All in a day's work for the modern bureaucrat

Digital Britain Did anyone expect more from Stephen Carter CBE? The former Ofcom boss and No.10 strategy chief (sic) has spent his career moving between the world of advertising and public relations, quangos and party. So it's no surprise that the "vision thing" involves a tax, a quango and a burden by private parties to snoop on the public. It's an administrator's answer.

There's a lot more in Carter's sprawling Digital Britain review, which was published in "preview" form today, but those are the three primary recommendations that affect media and creative businesses, and how we pay for and use stuff we like on the internet - copyright material.

First things first. The purpose of the new ISP tax, according to the review, is "to fund... a new approach to civil enforcement of copyright". Note the emphasis on enforcement. The purpose of this, Carter suggests, is to "cover the need for innovative legitimate services to meet consumer demand, and education and information".

There's no explanation as to why the private sector can't come up with innovative legitimate services by itself. We know it can - and one such game-changing service which legalised P2P file sharing was weeks away from launch before being scuppered by two major record labels last week. But perhaps we now have an an explanation for why Virgin Music Unlimited didn't make it to market - it would jeopardise the education and information programs some in the music business see as of paramount importance.

But without a sanction to back them up - Three Strikes has gone - the nastygrams will pile up on our doormats like so much junk mail. Eventually these will need their own recycling container - and perhaps that necessitates another quango to tell us how to dispose of junk mail created by quangos. But we're getting a little ahead of ourselves, here.

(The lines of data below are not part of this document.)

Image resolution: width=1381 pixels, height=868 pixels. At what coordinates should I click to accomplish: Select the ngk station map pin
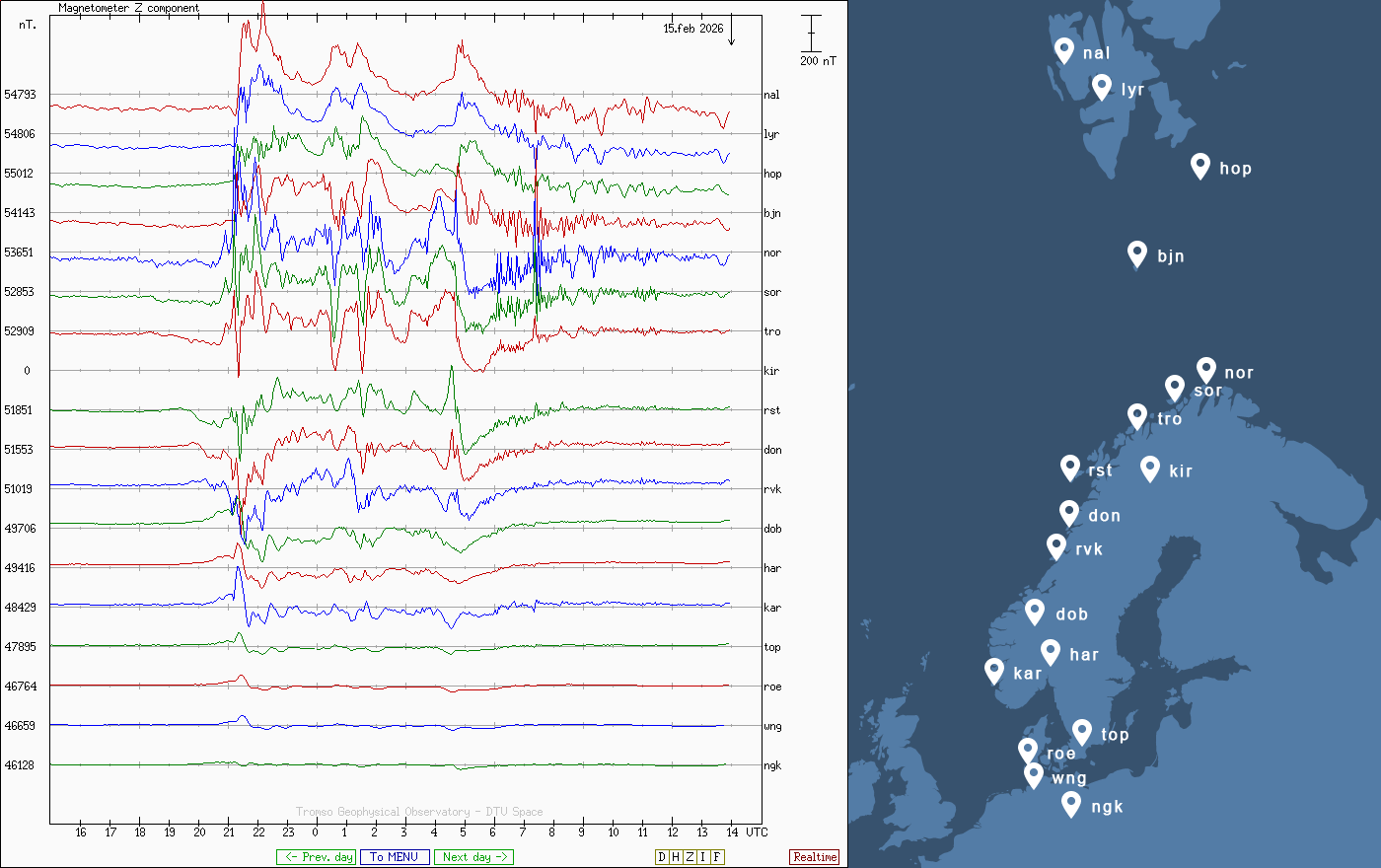[x=1071, y=804]
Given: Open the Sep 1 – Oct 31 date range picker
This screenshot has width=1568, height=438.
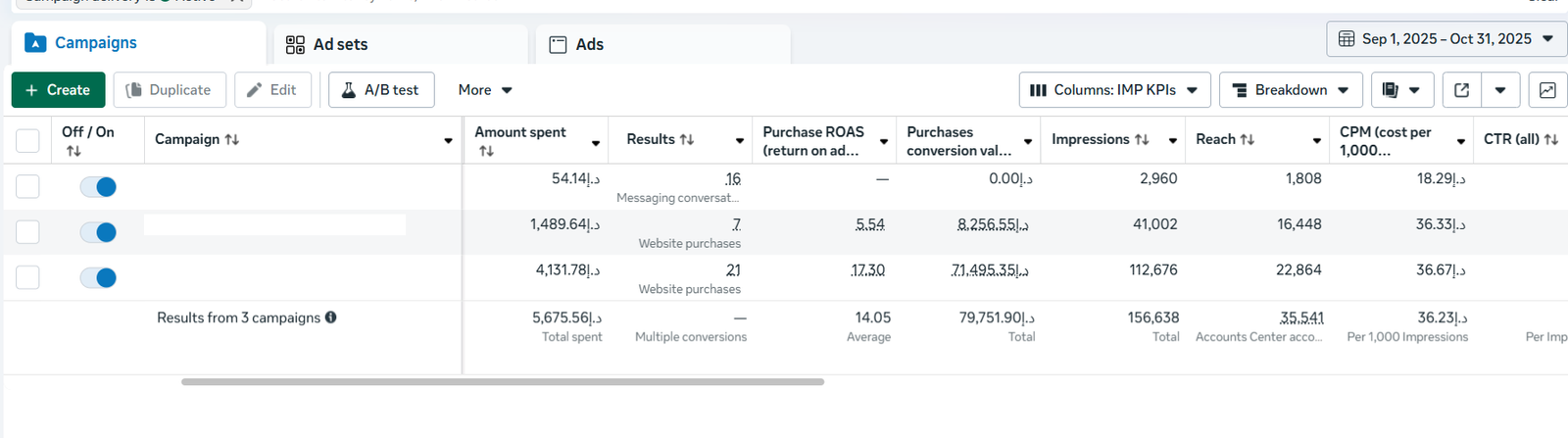Looking at the screenshot, I should tap(1446, 39).
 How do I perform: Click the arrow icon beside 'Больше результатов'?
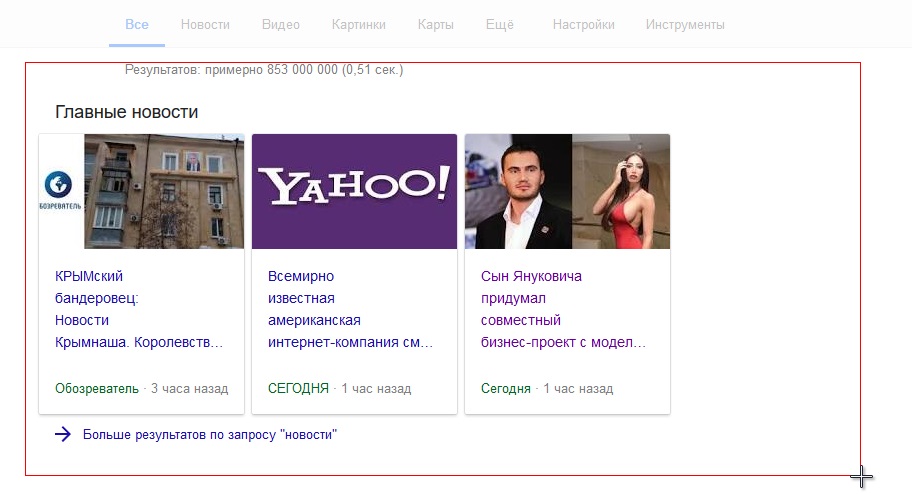62,434
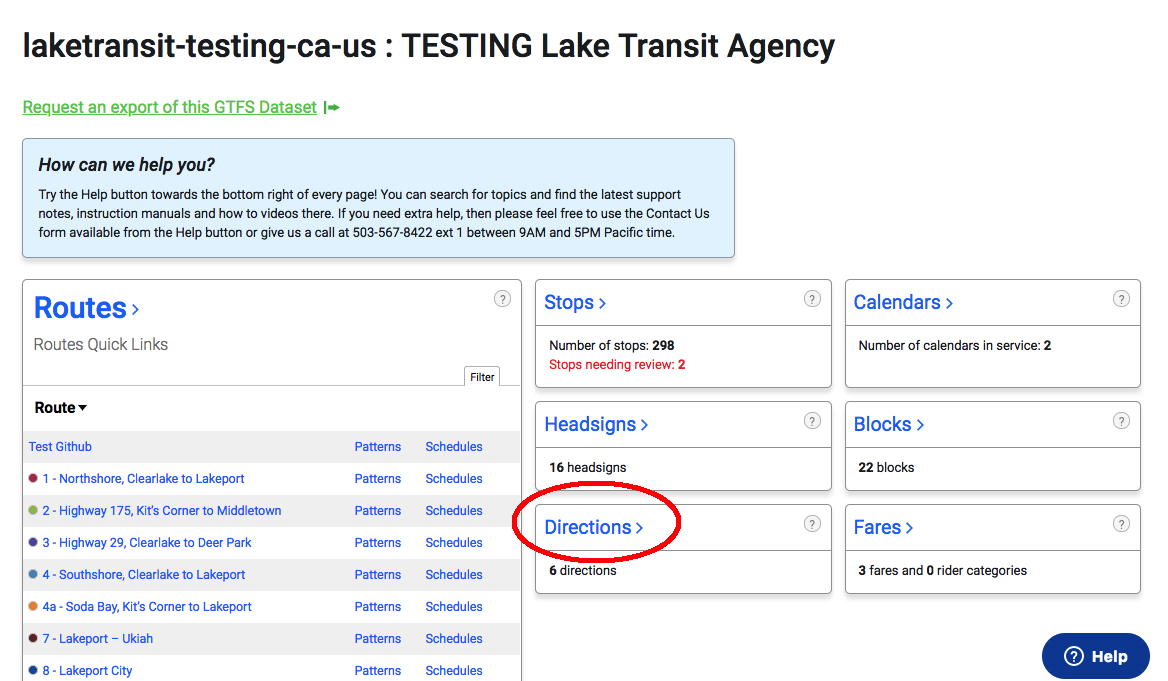This screenshot has width=1168, height=681.
Task: Open Schedules for 4a Soda Bay route
Action: [454, 606]
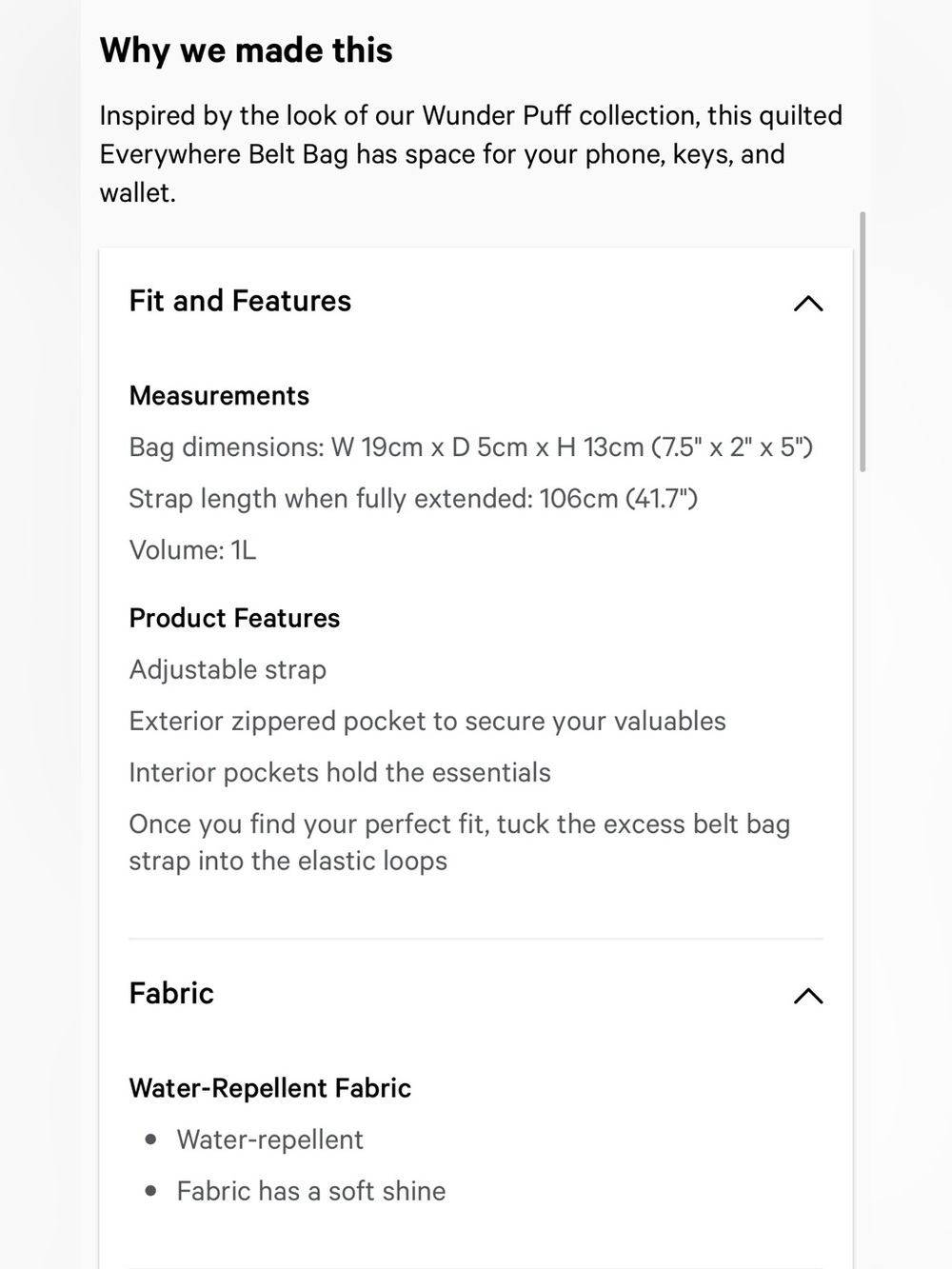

Secondly, there's the inevitable NuLab quango that's required to administer and dole out the tax. The purpose of this new "Rights Agency" is even more vague. The primary role of the tax is to fund the Rights Agency - and the primary role of the Agency is to spend the tax. This is a policy tautology if there ever was one.

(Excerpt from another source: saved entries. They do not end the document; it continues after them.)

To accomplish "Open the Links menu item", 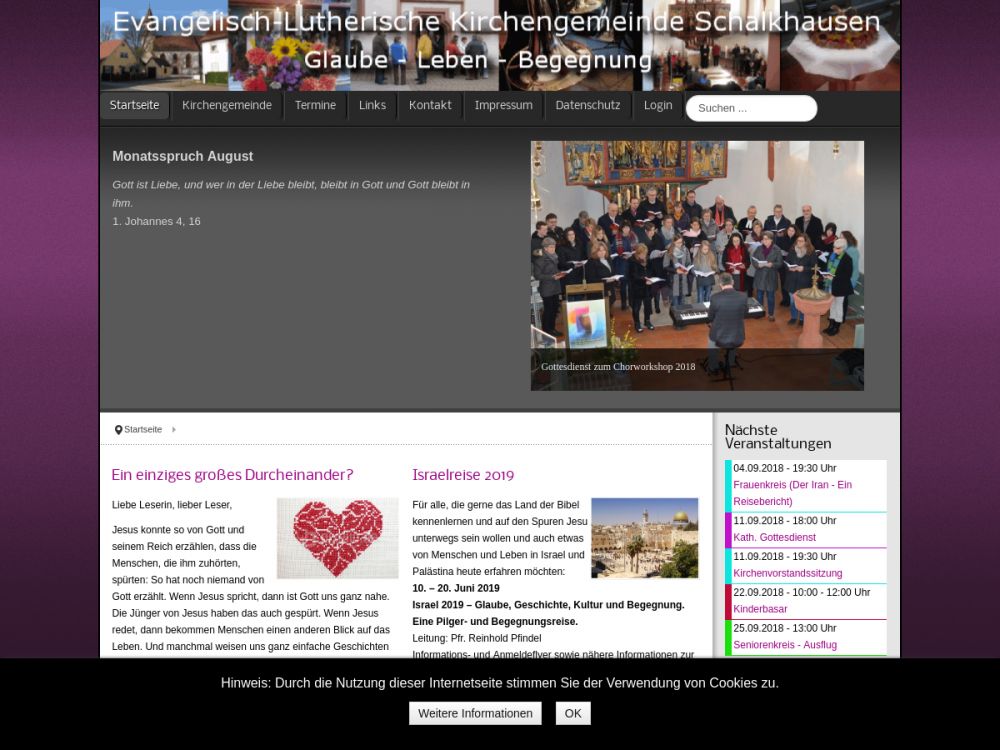I will click(372, 106).
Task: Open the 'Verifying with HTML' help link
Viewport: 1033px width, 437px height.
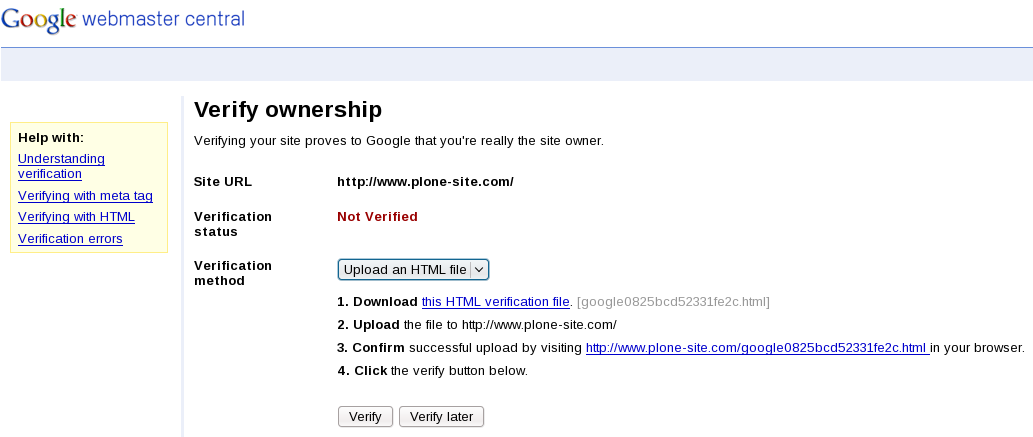Action: (x=76, y=217)
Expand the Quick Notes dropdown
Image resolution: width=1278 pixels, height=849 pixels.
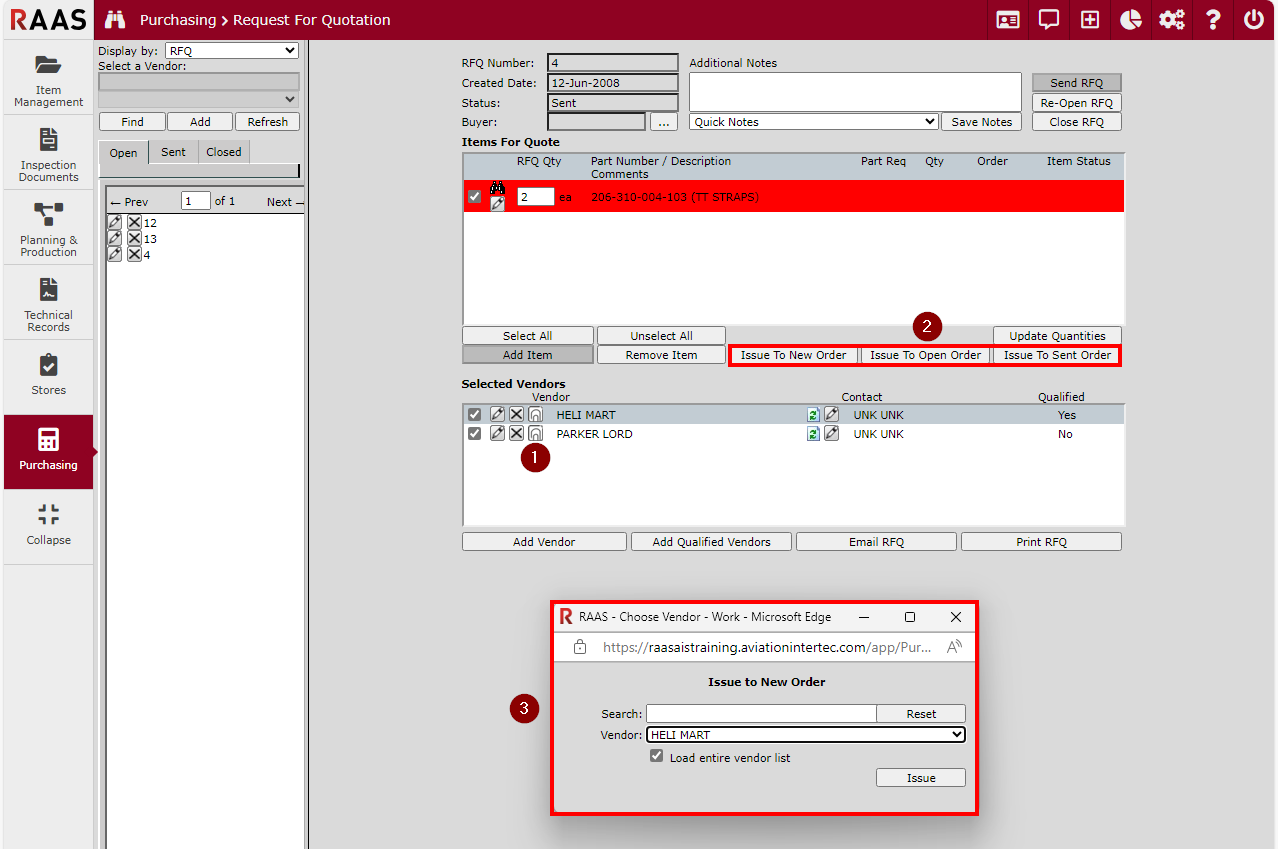point(813,122)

In the review's words, the purpose of the quango is:

To bring industry together to agree how to provide incentives for legal use of copyright material; work together to prevent unlawful use by consumers which infringes civil copyright law; and enable technical copyright-support solutions that work for both consumers and content creators.

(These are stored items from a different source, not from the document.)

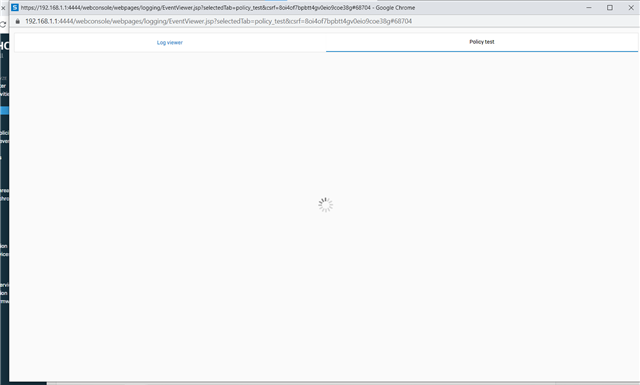Screen dimensions: 640x385
Task: Click the window title text ending in Google Chrome
Action: point(218,7)
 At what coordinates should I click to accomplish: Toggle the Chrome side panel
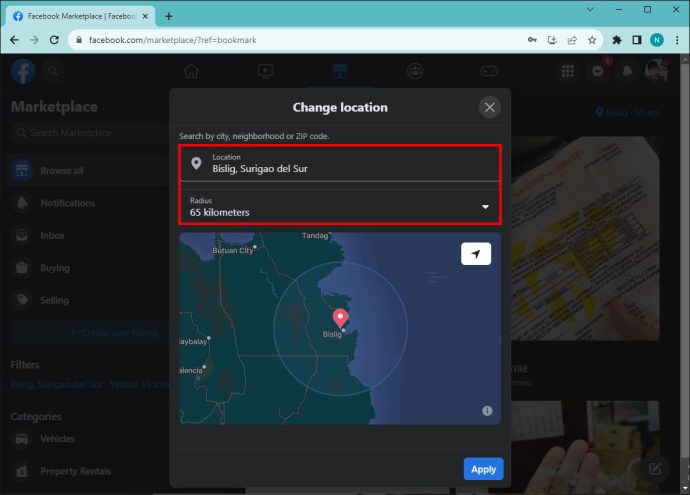pos(637,40)
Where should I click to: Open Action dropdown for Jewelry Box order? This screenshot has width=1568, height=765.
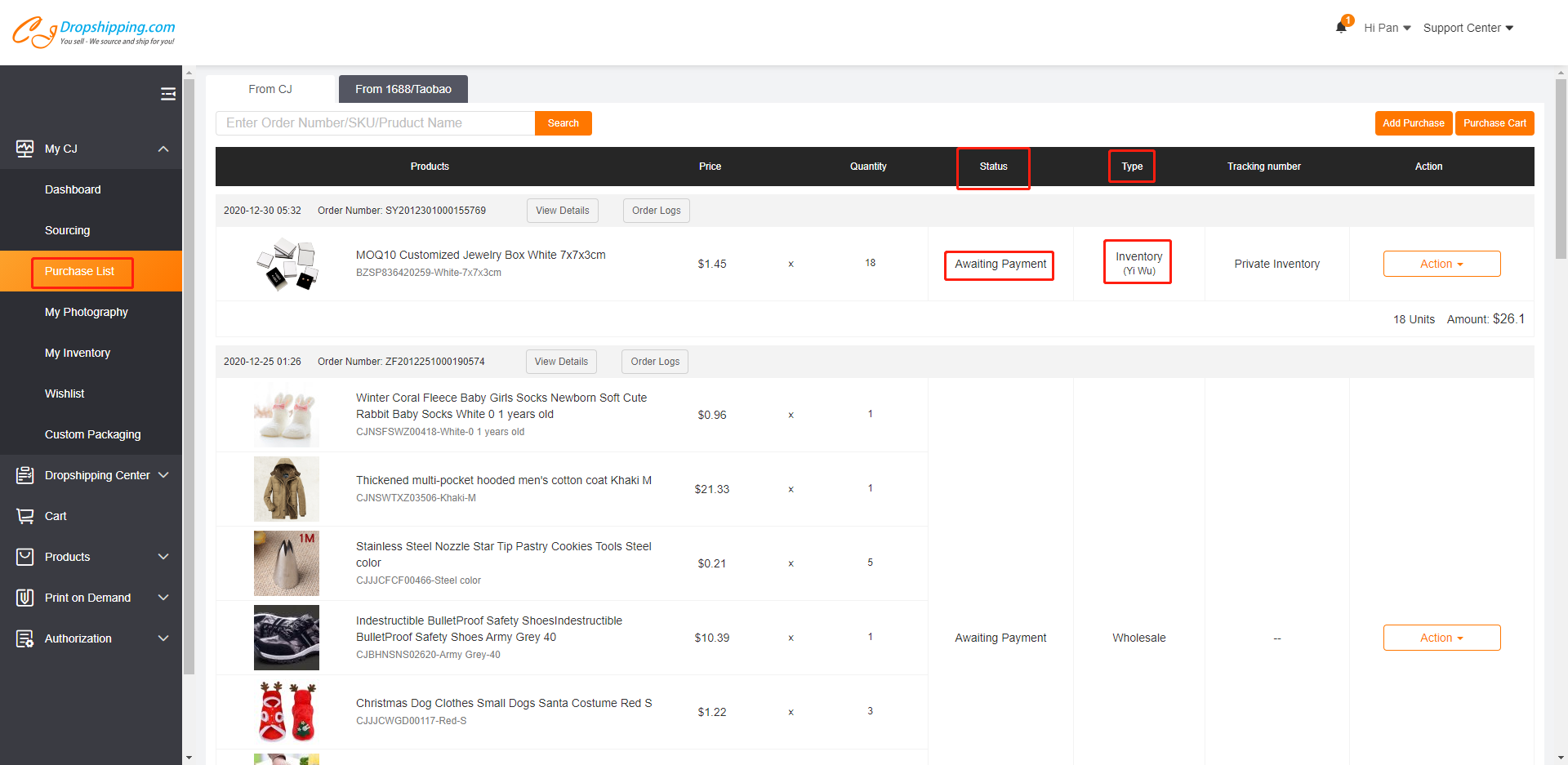tap(1441, 264)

Again, note the emphasis on technical countermeasures - advocating technical solutions to prevent certain kinds of behaviour. Now contrast this with the Virgin service: where technology was used to encourage certain kinds of behaviour - listening to and exchanging music. And again, note the complete lack of support for the creators, for whom copyright was created in the first place.

This isn't a broadband tax that compensates artists and garage entrepreneurs, but a broadband tax that compensates the quango that administers the broadband tax.

Finally there's the new obligation on ISPs to snoop on their customers.

"We also intend to require ISPs to collect anonymised information on serious repeat infringers (derived from their notification activities), to be made available to rights-holders together with personal details on receipt of a court order," the review states.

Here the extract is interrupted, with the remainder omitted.